There are 3 optional updates 

1.nVidia - Display, Other hardware - NVIDIA GeForce 9400 GT
Download size: 188.2 MB

2.nVidia - Network - NVIDIA nForce Networking Controller
Download size: 582 KB
nVidia Network software update released in August, 2010\

3.Update for Windows 7 for x64-based Systems (KB2709981)
Download size: 413 KB

Should i install these optional updates? because i heard that some optional updates can hurt your computer more than it can help.


----------



## jamesd1981

I would never use windows auto updates, it usually creates more problems than it solves and it is an endless list of pretty useless updates.

Find out what updates you need and download them manually, for example your nvidia geforce graphics drivers is available below.

http://www.nvidia.co.uk/object/win7-winvista-64bit-301.42-whql-driver-uk.html


----------



## Eric4753

I do not have auto update on. I went on to the website and found the new driver update should i download it from there? ps: i am american so if you would give me the link for the US not UK thanks. here is the link will this update it? http://www.geforce.com/drivers

info.GeForce 9400 GT
Latest Driver Version: 301.42

will this hurt my computer at all?


----------



## Eric4753

bump/


----------



## Darren

Yeah you should. I've used Windows automatic update for over a year and it's never been an issue. Actually really helpful in most cases.


----------



## voyagerfan99

Only with XP did I have issues when downloading VGA drivers from Windows Update. Vista and 7 are much better about them. But in any case, I install all available updates.


----------



## wolfeking

I personally never install updates unless it fixes an issue I am having. One thing I am 100% on never doing is drivers from windows. get them from the device manufacturer, especially graphics drivers.


----------



## Eric4753

Ok i was going to download the driver from the nividia website l. So it won't hurt anything and it will only help right? Or should i download the update from windows update?


----------



## Aastii

Neither will hurt, but I would get it from nvidia over windows update


----------



## voyagerfan99

wolfeking said:


> I personally never install updates unless it fixes an issue I am having.
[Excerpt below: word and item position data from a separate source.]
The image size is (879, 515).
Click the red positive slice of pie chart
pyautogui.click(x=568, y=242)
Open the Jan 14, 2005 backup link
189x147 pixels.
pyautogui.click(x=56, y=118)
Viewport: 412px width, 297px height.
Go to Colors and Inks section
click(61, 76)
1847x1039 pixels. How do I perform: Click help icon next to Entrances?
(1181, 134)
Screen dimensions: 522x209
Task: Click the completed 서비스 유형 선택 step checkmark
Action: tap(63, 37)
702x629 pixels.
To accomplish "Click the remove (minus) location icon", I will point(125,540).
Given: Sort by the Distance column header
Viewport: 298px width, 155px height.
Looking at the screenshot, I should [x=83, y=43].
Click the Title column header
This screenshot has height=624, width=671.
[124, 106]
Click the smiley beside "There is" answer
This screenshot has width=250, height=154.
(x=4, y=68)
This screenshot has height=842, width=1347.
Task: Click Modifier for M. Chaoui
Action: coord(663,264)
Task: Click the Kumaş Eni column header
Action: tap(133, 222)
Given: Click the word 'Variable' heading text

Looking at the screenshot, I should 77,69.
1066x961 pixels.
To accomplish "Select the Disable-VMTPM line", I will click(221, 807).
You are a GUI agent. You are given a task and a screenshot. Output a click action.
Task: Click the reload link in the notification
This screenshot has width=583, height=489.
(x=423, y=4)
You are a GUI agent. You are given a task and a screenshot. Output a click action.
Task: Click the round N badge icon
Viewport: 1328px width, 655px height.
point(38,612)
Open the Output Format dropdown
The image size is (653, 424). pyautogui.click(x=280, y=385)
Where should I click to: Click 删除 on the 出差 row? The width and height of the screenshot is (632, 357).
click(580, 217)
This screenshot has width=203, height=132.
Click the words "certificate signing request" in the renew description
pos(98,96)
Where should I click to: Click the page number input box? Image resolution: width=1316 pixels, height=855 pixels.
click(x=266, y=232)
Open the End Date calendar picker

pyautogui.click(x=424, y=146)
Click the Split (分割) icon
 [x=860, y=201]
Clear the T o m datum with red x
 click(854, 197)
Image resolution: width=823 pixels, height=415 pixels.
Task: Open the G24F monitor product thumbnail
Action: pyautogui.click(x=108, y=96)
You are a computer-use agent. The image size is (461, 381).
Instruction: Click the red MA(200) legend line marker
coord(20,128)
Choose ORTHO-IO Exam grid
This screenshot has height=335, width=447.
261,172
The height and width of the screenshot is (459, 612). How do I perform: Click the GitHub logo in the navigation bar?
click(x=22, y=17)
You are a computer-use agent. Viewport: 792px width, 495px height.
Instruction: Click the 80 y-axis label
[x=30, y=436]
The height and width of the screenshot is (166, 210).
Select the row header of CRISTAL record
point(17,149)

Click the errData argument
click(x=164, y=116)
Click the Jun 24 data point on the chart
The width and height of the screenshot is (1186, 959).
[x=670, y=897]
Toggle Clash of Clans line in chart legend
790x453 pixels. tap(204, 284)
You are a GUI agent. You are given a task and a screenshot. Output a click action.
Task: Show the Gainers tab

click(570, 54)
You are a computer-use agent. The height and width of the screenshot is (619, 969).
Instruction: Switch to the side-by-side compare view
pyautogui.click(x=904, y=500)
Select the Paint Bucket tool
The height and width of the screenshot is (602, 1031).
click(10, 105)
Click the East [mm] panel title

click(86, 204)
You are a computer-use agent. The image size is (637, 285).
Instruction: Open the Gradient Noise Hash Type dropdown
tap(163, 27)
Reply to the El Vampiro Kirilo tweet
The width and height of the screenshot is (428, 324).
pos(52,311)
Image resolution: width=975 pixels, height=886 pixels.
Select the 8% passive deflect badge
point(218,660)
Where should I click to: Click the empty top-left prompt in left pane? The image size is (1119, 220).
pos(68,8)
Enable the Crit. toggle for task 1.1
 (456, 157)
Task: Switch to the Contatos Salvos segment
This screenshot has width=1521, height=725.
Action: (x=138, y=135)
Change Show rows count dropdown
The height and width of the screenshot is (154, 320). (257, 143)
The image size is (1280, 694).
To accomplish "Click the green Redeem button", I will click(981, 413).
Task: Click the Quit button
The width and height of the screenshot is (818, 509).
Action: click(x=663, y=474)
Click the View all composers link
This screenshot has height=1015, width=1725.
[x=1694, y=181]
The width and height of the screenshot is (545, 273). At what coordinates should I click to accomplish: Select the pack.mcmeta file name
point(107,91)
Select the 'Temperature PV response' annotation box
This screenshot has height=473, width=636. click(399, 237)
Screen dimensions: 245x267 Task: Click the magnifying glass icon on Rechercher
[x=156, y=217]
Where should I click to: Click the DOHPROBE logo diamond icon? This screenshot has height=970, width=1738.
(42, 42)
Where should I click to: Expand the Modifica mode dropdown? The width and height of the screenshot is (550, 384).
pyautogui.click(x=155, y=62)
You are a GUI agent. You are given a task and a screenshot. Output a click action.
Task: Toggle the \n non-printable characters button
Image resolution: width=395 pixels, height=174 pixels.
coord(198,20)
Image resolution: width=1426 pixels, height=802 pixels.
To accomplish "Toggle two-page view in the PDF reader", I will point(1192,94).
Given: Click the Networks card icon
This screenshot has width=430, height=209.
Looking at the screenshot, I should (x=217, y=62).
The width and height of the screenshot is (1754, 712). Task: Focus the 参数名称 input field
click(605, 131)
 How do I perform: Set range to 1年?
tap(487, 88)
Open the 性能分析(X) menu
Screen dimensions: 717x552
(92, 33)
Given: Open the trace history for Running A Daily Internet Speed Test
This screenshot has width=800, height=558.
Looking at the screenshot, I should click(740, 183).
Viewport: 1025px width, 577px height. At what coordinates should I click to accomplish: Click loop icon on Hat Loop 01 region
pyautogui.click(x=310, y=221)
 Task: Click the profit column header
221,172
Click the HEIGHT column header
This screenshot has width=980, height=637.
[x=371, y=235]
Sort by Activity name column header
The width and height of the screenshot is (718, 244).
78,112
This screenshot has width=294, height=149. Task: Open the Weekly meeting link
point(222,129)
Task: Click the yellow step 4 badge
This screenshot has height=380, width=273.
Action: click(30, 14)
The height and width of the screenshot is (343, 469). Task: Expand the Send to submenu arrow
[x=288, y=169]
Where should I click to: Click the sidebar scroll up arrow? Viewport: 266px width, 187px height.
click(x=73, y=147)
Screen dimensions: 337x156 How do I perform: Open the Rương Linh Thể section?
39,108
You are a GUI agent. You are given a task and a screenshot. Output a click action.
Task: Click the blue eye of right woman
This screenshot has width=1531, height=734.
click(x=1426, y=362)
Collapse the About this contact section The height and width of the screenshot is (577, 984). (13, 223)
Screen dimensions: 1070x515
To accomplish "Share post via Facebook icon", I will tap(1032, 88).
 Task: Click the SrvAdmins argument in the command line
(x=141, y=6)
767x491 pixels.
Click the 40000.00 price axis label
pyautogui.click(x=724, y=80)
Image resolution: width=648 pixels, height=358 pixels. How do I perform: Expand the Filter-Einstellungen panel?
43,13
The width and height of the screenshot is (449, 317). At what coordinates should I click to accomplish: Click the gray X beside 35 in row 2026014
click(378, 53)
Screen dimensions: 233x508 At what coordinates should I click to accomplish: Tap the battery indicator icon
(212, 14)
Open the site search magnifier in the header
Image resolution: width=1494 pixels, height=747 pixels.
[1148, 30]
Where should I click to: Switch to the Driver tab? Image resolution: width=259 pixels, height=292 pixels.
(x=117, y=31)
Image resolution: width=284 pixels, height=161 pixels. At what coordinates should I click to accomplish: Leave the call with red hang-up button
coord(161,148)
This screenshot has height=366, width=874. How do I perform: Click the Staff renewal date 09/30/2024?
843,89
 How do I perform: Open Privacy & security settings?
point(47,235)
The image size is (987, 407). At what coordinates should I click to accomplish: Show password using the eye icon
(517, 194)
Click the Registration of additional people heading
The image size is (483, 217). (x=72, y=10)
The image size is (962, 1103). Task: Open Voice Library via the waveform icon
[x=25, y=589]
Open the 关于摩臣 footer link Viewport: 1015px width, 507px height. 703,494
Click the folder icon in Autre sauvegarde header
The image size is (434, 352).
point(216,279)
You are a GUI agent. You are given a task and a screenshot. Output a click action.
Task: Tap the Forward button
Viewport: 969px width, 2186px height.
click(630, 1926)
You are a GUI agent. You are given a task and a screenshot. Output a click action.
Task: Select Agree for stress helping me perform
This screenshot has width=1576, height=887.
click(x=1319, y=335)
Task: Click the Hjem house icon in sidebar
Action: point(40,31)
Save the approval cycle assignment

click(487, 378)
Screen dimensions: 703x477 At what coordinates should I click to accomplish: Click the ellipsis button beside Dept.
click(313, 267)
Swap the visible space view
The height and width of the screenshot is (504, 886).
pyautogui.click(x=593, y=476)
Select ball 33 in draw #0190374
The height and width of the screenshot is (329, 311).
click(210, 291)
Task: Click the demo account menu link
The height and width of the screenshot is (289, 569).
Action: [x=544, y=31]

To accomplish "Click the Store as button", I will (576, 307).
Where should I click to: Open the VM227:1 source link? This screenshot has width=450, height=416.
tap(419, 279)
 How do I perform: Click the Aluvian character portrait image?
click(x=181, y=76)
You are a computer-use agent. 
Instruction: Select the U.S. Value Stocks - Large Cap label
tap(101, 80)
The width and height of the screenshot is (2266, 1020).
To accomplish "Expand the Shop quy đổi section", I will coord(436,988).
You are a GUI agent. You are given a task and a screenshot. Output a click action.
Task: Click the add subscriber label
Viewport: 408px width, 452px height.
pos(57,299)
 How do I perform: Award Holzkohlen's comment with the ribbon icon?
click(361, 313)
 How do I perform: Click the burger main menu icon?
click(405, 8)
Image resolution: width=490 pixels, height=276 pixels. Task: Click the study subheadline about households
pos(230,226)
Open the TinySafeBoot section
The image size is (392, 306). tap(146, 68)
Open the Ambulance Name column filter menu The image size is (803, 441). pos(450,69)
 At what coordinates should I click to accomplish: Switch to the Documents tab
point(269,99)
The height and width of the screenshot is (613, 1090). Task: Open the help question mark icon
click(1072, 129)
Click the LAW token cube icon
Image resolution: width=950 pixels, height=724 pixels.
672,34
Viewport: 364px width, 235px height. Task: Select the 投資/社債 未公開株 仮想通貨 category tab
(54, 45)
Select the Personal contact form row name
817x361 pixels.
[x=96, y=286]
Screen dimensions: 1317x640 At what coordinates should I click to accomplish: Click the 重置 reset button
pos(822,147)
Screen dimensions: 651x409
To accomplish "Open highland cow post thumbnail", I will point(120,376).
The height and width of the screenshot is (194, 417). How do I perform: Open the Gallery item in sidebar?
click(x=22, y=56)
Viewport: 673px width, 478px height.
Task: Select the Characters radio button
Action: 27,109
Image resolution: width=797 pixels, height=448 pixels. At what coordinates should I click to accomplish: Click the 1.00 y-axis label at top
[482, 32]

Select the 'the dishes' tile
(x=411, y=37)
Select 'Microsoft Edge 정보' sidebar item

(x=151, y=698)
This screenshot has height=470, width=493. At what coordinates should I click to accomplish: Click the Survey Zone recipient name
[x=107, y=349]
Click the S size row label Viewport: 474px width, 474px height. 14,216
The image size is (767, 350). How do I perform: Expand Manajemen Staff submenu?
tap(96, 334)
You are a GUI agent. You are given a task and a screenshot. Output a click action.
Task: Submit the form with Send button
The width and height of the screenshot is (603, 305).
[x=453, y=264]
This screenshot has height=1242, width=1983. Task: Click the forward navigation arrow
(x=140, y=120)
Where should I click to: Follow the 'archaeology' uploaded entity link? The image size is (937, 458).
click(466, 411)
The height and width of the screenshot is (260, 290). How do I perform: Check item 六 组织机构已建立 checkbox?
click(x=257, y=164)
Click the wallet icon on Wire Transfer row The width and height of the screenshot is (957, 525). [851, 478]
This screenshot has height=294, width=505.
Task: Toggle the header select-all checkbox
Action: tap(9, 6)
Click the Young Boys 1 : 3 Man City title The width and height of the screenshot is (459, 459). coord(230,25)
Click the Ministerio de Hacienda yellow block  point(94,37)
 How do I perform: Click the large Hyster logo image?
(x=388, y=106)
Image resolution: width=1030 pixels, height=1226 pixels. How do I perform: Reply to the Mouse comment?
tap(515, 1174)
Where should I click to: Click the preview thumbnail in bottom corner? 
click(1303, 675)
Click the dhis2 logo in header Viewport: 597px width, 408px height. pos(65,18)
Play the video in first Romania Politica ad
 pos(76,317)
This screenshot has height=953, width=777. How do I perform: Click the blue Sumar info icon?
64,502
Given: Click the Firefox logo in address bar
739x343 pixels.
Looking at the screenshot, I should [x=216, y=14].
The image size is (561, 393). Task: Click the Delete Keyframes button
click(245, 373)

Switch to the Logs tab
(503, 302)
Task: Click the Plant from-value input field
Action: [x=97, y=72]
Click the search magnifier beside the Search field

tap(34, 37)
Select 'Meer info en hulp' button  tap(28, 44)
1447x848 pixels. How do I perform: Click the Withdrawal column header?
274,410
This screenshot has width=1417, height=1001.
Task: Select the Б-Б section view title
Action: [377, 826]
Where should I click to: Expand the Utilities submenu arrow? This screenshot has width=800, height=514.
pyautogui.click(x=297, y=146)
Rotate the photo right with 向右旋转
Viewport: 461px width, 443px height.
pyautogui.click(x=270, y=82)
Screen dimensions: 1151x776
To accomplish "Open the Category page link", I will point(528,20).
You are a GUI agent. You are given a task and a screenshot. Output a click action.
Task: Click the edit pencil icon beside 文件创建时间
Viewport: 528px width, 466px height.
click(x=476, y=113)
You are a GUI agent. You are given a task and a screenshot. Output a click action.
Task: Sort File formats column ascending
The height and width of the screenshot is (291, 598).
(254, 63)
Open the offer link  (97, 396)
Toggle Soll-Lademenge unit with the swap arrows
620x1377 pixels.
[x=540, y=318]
One thing I am 100% on never doing is drivers from windows. get them from the device manufacturer, especially graphics drivers.





Aastii said:


> Neither will hurt, but I would get it from nvidia over windows update



The drivers that appear in Windows Update do come from the manufacturer. However video drivers I personally would personally get directly from the manufacturer instead.


----------



## Eric4753

ok thanks it didn't really change much but better safe than sorry thanks for all your help


----------